The tasks:
1. In the post on the Apache HTTP Client, which httpclient version was the newest at the time of writing?
2. Rewrite the stretch of the post on the Apache HTTP Client from "If you’ve updated" through "the new classes.", putting "obsolete" in place of "deprecated".

Core Java

How to use the new Apache Http Client to make a HEAD request

If you’ve updated your Apache HTTP Client code to use the newest library (at the time of this writing it is version 4.3.5 for the httpclient and version 4.3.2 for httpcore) from the version 4.2.x you’ll notice that some classes, like org.apache.http.impl.client.DefaultHttpClient or org.apache.http.params.HttpParams have become deprecated. Well, I’ve been there, so in this post I’ll present how to get rid of the warnings by using the new classes.
 
 
 
 

1. Use case from Podcastpedia.org

The use case I will use for demonstration is simple: I have a batch job to check if there are new episodes are available for podcasts. To avoid having to get and parse the feed if there are no new episodes, I verify before if the eTag or the last-modified headers of the feed resource have changed since the last call. This will work if the feed publisher supports these headers, which I highly recommend as it spares bandwidth and processing power on the consumers.

So how it works? Initially, when a new podcast is added to the Podcastpedia.org directory I check if the headers are present for the feed resource and if so I store them in the database. To do that, I execute an HTTP HEAD request against the URL of the feed with the help of Apache Http Client. According to the Hypertext Transfer Protocol — HTTP/1.1 rfc2616, the meta-information contained in the HTTP headers in response to a HEAD request SHOULD be identical to the information sent in response to a GET request).

Data block:
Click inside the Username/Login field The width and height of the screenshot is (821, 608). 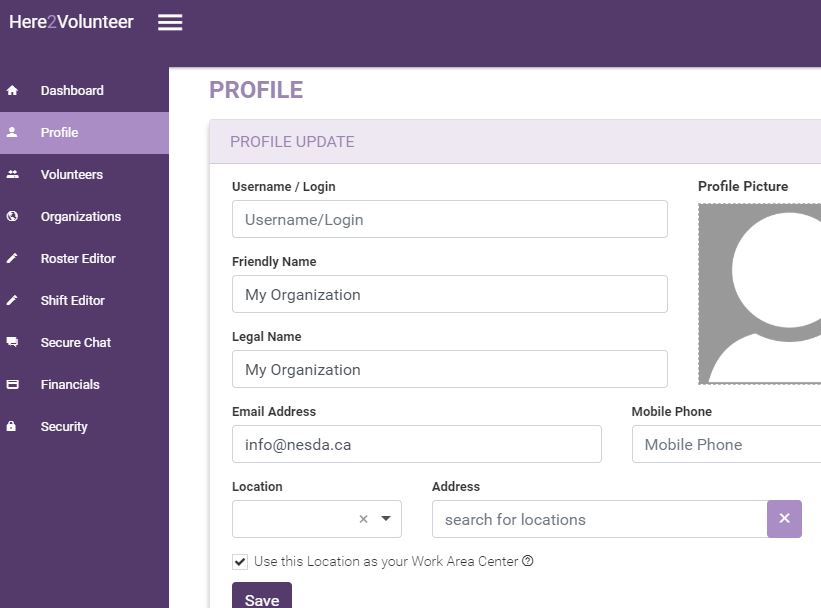click(x=449, y=218)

Exercise solutions:
1. Version 4.3.5

2.
If you’ve updated your Apache HTTP Client code to use the newest library (at the time of this writing it is version 4.3.5 for the httpclient and version 4.3.2 for httpcore) from the version 4.2.x you’ll notice that some classes, like org.apache.http.impl.client.DefaultHttpClient or org.apache.http.params.HttpParams have become obsolete. Well, I’ve been there, so in this post I’ll present how to get rid of the warnings by using the new classes.